Short story by Richard A. Lupoff

"12:01 P.M." is a short story by American writer Richard A. Lupoff, which was published in the December 1973 edition of The Magazine of Fantasy and Science Fiction. The story was twice adapted by Hollywood, first in 1990 as a short film, and again in 1993 as a television movie. Lupoff appeared in both films as an extra.

The major plot device is a time loop or time bounce, and bears great similarity to that of 1993's Groundhog Day. Lupoff and Jonathan Heap, director of the 1990 film, were "outraged" by the apparent theft of the idea, but after six months of lawyers' conferences, they decided to drop the case against Columbia Pictures.

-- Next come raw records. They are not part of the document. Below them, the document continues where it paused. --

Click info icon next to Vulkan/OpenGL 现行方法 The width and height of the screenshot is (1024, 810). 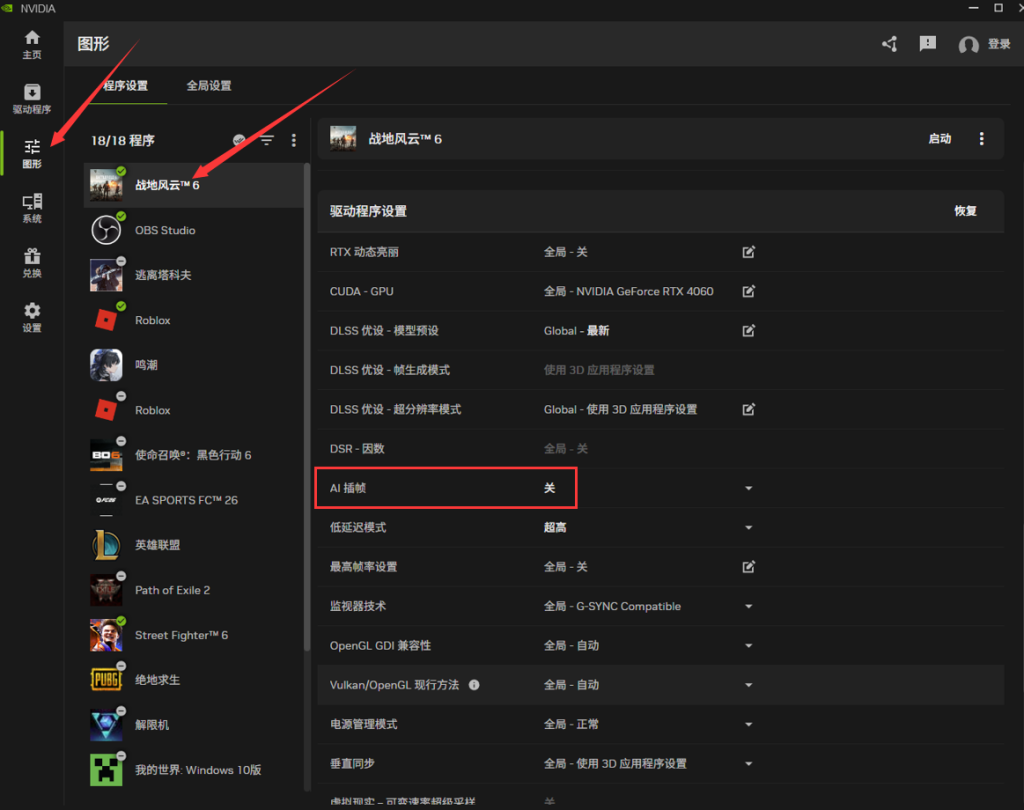[x=474, y=685]
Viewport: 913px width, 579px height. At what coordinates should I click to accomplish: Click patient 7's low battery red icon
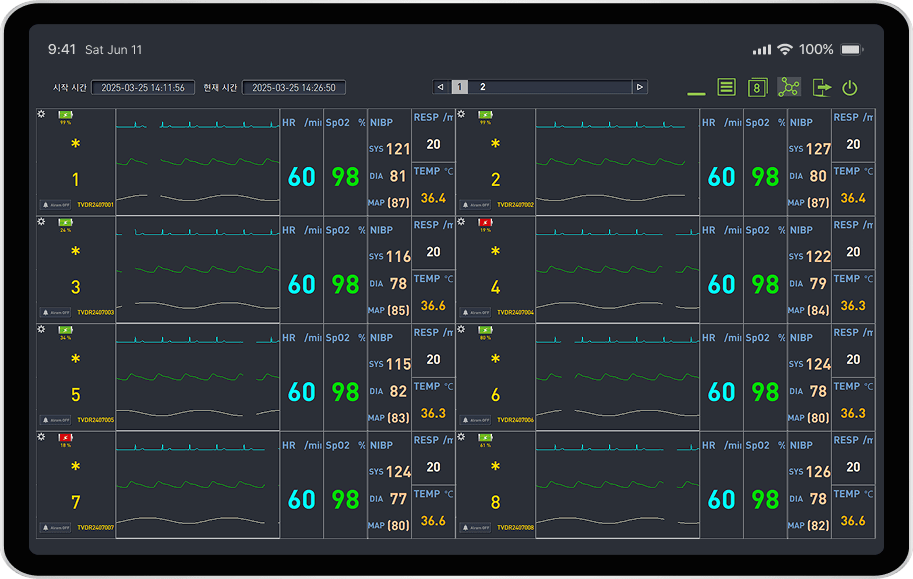pyautogui.click(x=65, y=437)
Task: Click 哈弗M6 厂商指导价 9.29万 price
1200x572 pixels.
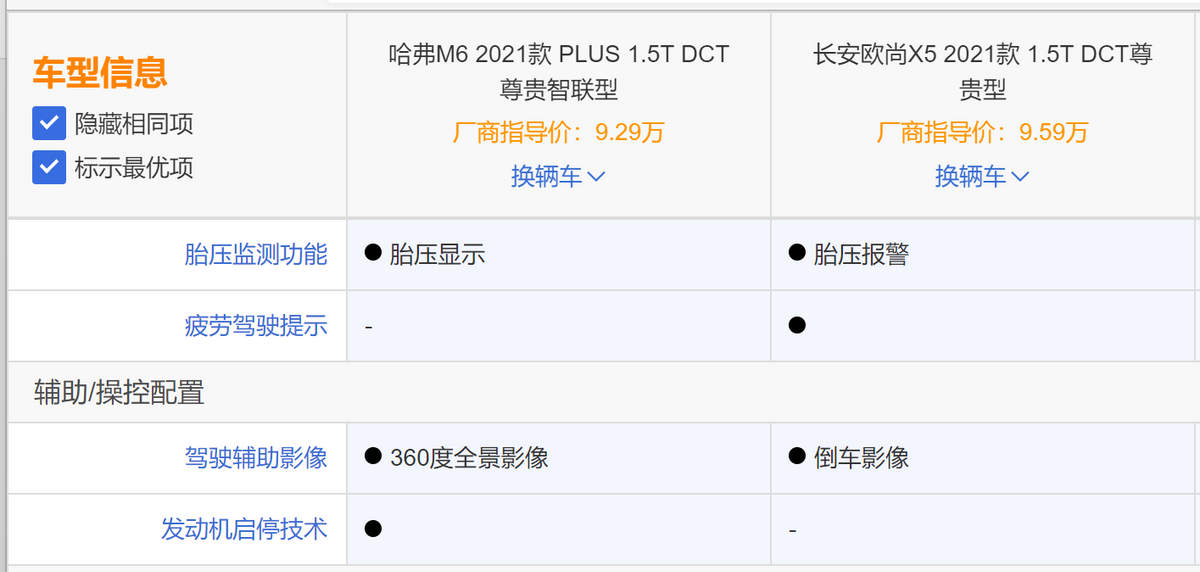Action: (x=558, y=132)
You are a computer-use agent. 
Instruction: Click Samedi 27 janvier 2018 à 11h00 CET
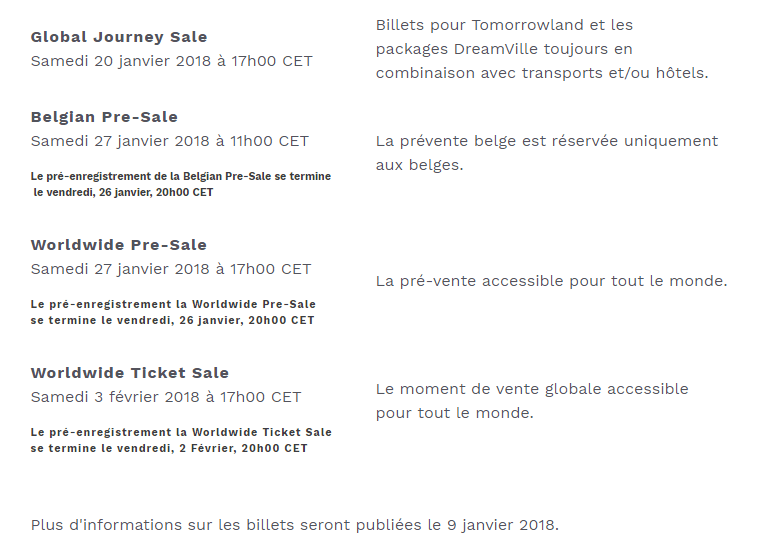tap(170, 141)
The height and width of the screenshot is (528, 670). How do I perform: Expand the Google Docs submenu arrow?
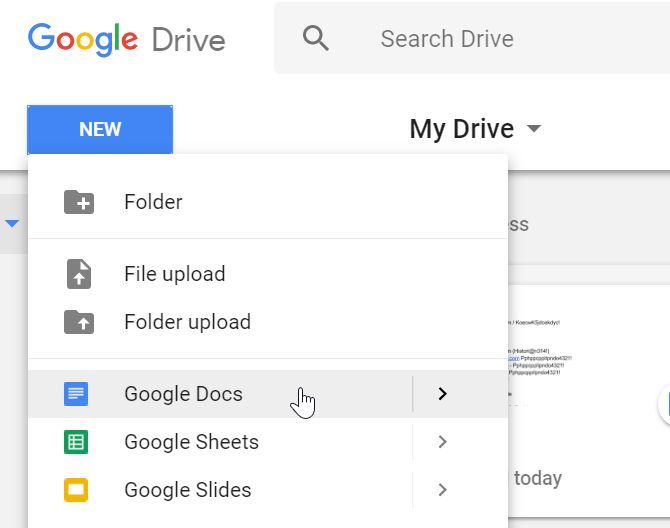tap(442, 394)
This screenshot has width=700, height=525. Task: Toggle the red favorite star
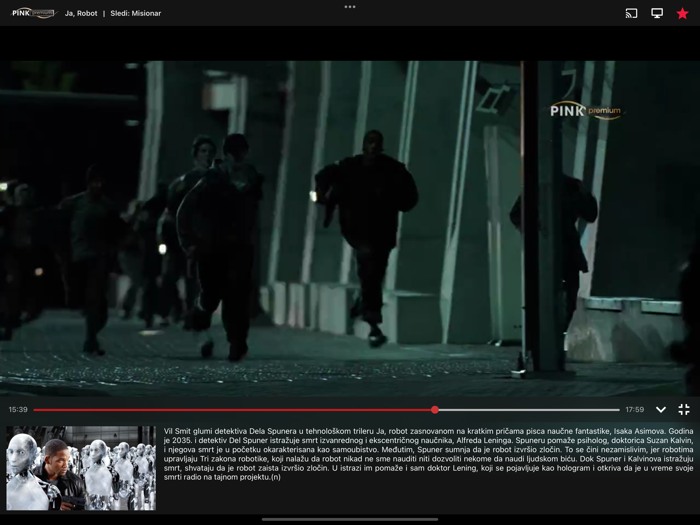pos(683,13)
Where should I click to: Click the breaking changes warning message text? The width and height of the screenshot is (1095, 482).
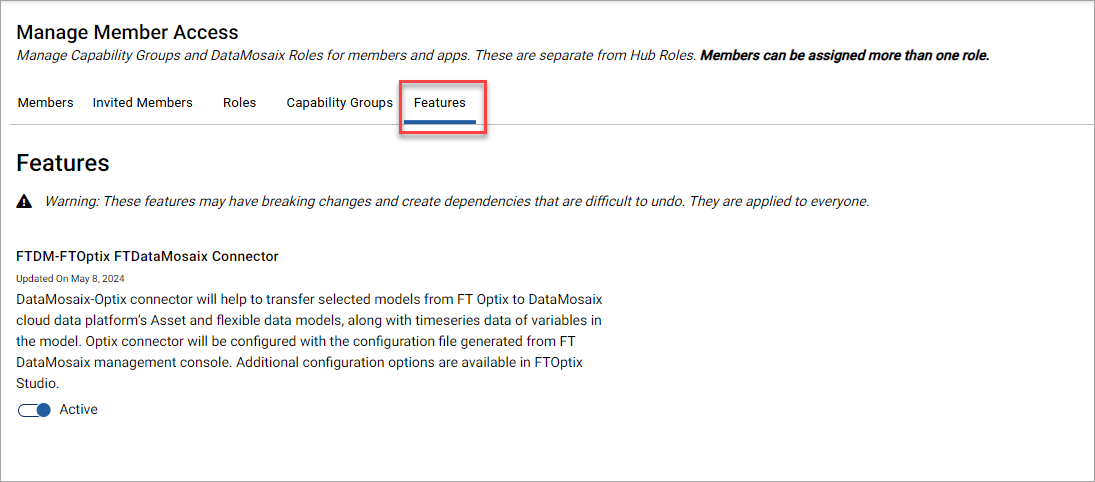pyautogui.click(x=457, y=202)
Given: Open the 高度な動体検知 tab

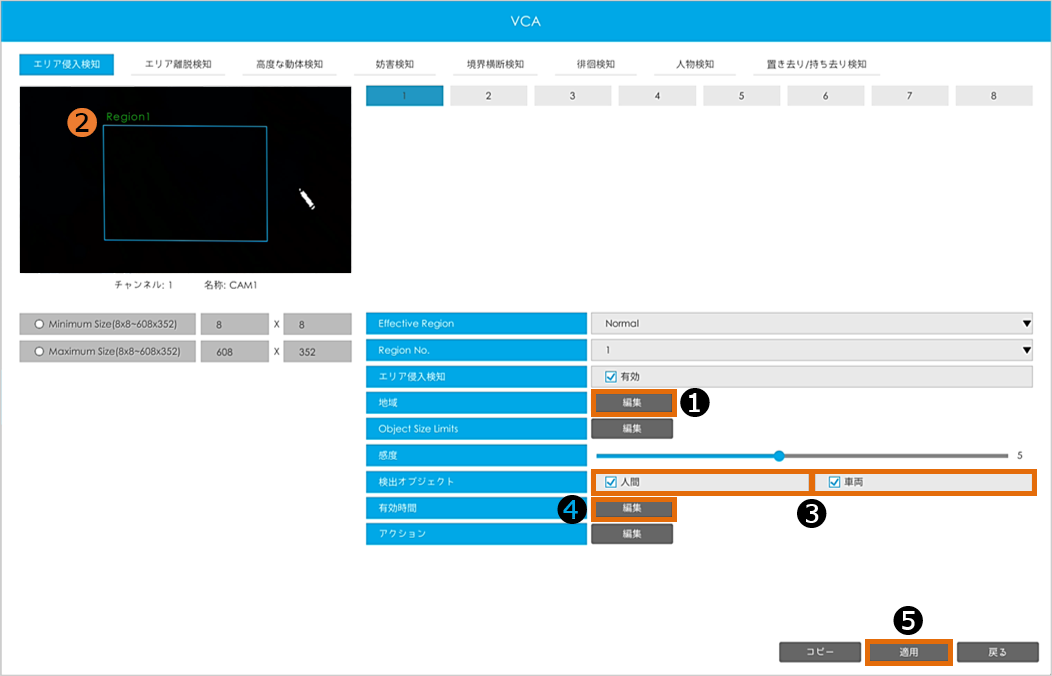Looking at the screenshot, I should point(289,65).
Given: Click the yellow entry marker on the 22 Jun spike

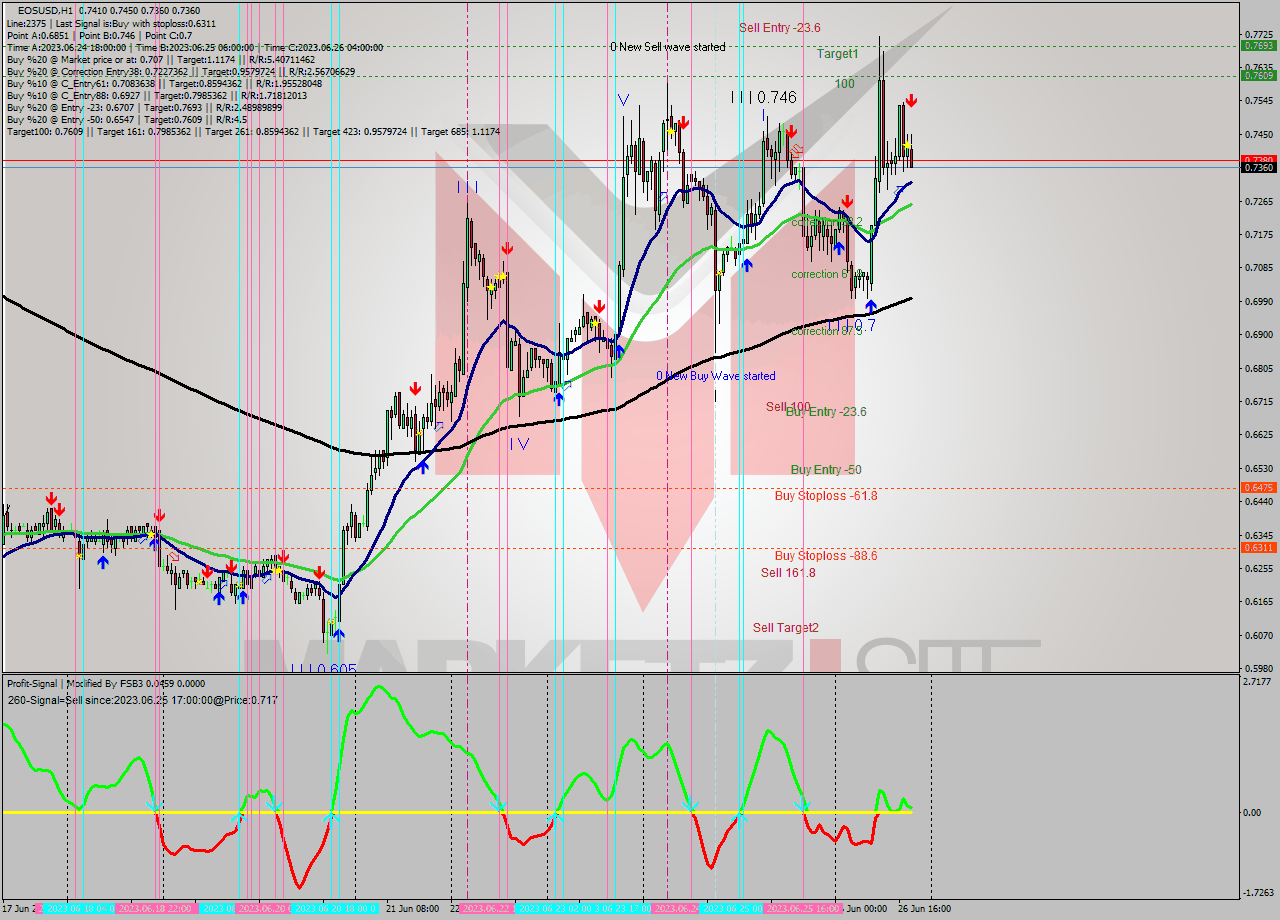Looking at the screenshot, I should click(501, 275).
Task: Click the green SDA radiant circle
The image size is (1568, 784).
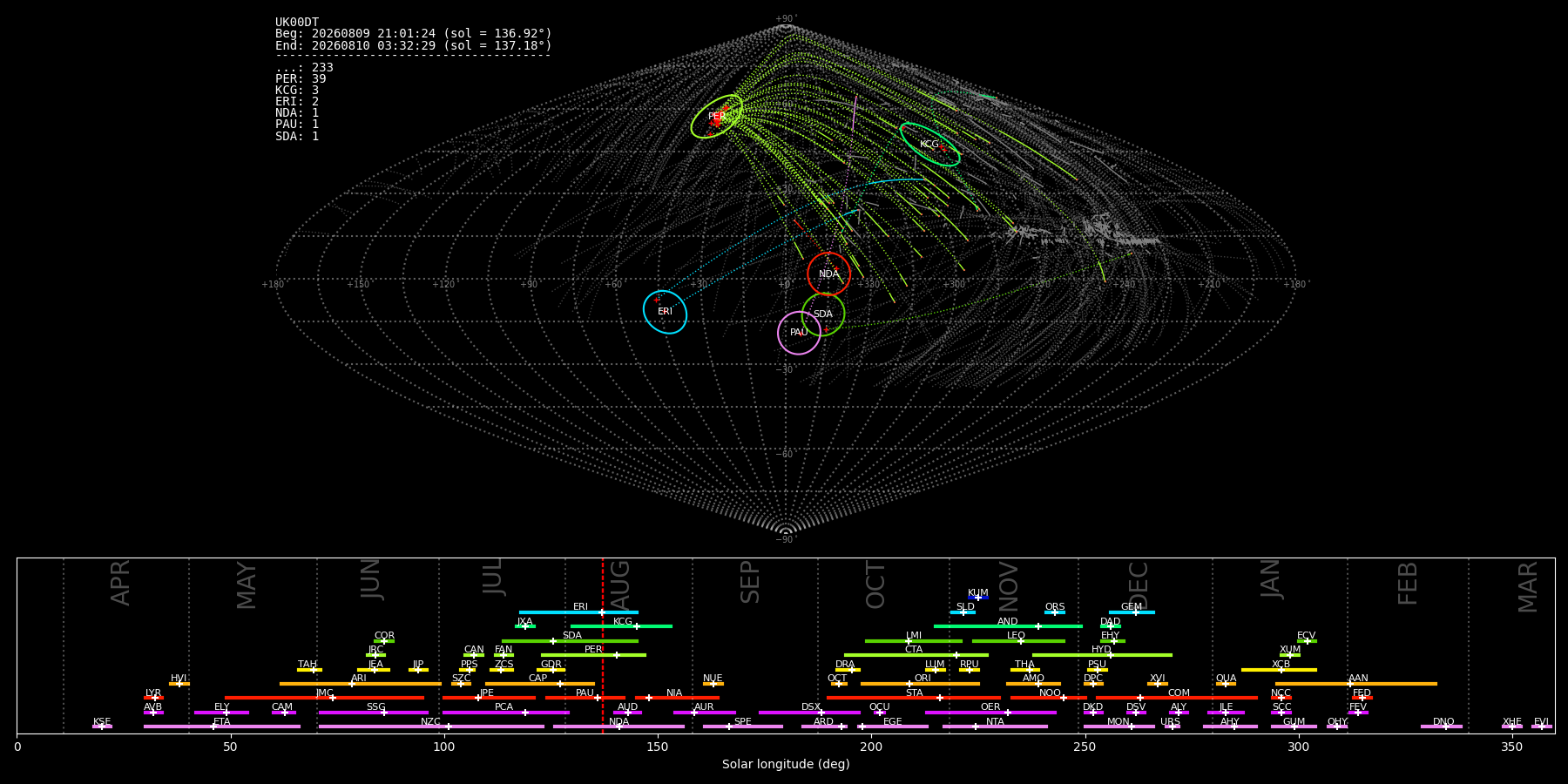Action: [823, 314]
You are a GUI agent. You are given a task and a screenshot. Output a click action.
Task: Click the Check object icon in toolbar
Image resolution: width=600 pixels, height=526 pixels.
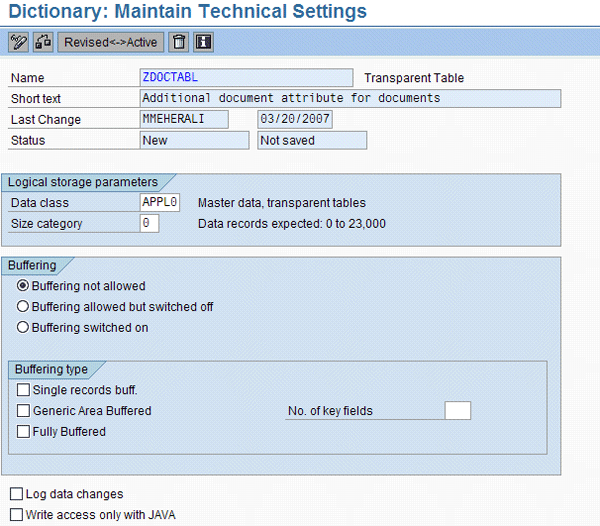(43, 42)
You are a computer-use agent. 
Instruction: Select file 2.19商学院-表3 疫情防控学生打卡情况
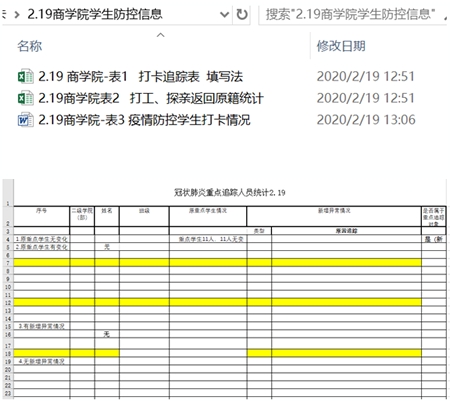coord(144,120)
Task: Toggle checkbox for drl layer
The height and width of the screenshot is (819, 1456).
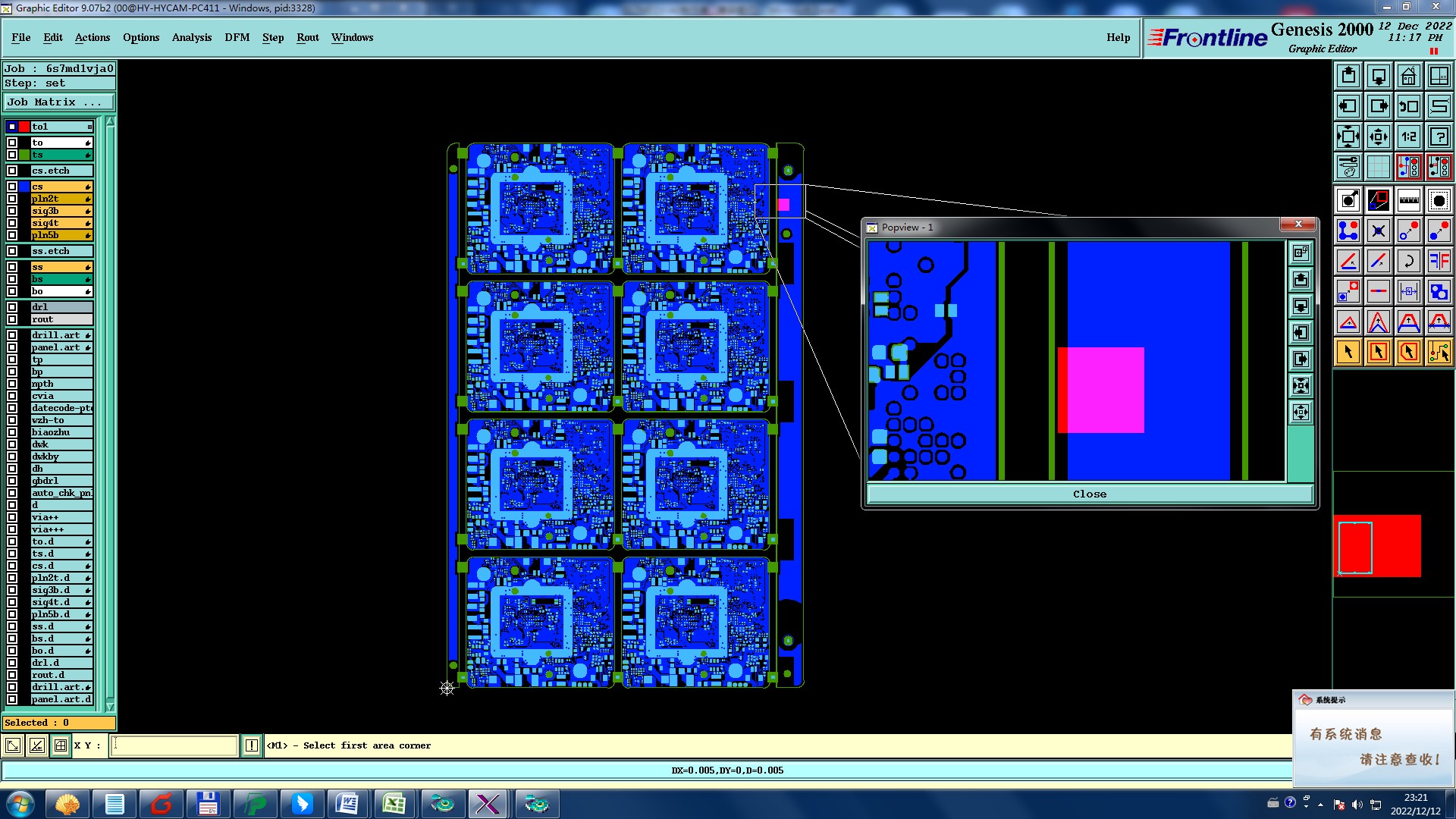Action: coord(12,307)
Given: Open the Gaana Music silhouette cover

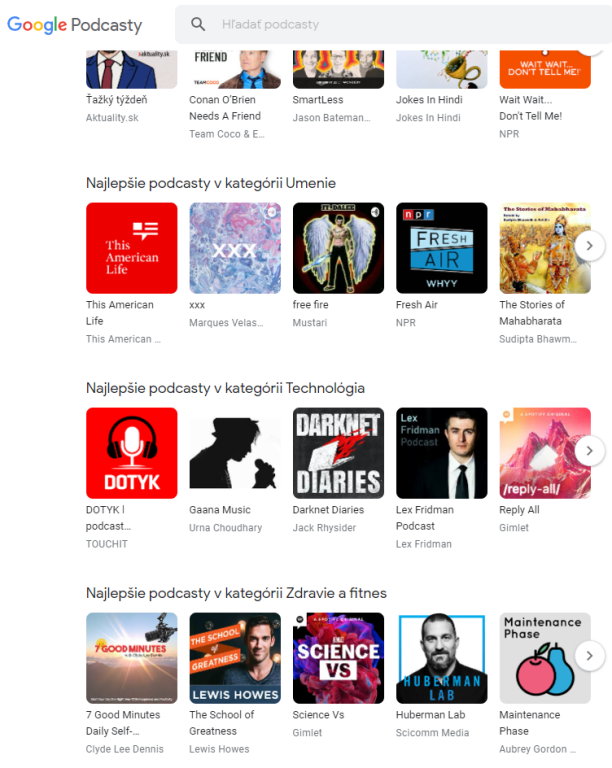Looking at the screenshot, I should pos(235,453).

Decades later, Lupoff returned to the story with two sequels, "12:02 P.M.", published in the January/February 2011 edition of The Magazine of Fantasy and Science Fiction, and "12:03 P.M.", published in the September/October 2012 edition of the same magazine.

==Plot summary==
It is 12:01 PM, and Myron Castleman, an executive in New York City, finds that he is reliving the same hour of the same day, over and over. His time loop starts at 12:01 PM and lasts until 1:00 PM, when he is somehow returned to the same place where he began the hour. All the people around him are unaware of the loop, and everyone repeats their actions exactly over the course of the hour, except insofar as they interact with Castleman. In one of his loops, Castleman learns of a local physicist's theory that appears to describe his situation. The physicist, Nathan Rosenbluth, theorized a "disfiguration of time" that could cause the universe to snap backward and repeat the period of one hour. Over his next three time-loops, Castleman tries desperately to contact Rosenbluth and ask him for advice. In the last of these attempts, Castleman collapses, suffering a heart attack. He realizes he is dying, but is grateful that this will finally break the loop and free him. He dies, and the hour of 1:00 PM arrives. Castleman awakens and sees he has been returned to the place where he begins every hour. The time is 12:01 PM.

== Adaptations ==

===1990 film===

"12:01 PM" was first adapted into an Academy Award—nominated 1990 short film starring Kurtwood Smith. Directed by Jonathan Heap, it originally aired on the cable television network Showtime in 1990 as part of their 30-Minute Movie anthology series.

In this version, Kurtwood Smith plays Myron Castleman, an everyman-type who keeps repeating the same hour of his life, from 12:01pm to 1:00pm. The character is fully aware that the time loop is occurring, and nobody else appears to be aware of it. Each time the hour resets, Myron retains his memory (or, as the film puts it, his consciousness), and despite his best attempts to understand what is happening, he ultimately realizes that he is entirely helpless to prevent the time bounce. Myron cannot even break the loop by killing himself, as he reappears, alive, at the next iteration; he is trapped in the loop for eternity.

This version has not been released on DVD or VHS in the United States, but 12:01 PM is available on DVD in the UK, collected with seven other short films.

===1993 film===

12:01 is an adaptation of the same short story, produced as a television movie in 1993. It stars Helen Slater, Jonathan Silverman, Jeremy Piven, and Martin Landau, and it originally aired on the Fox Network in the United States. In this version, Silverman's character, Barry Thomas, keeps reliving the same 24-hour period (which in this case restarts at one minute past midnight, rather than midday as in the other versions). Slater plays his romantic interest, and Piven provides comic relief as his best friend. This version differs from the short film in that it features a much lighter and more comedic tone, and the protagonist ultimately finds a way to correct the time loop over the course of the film. This version was released on DVD in the United States on November 28, 2006.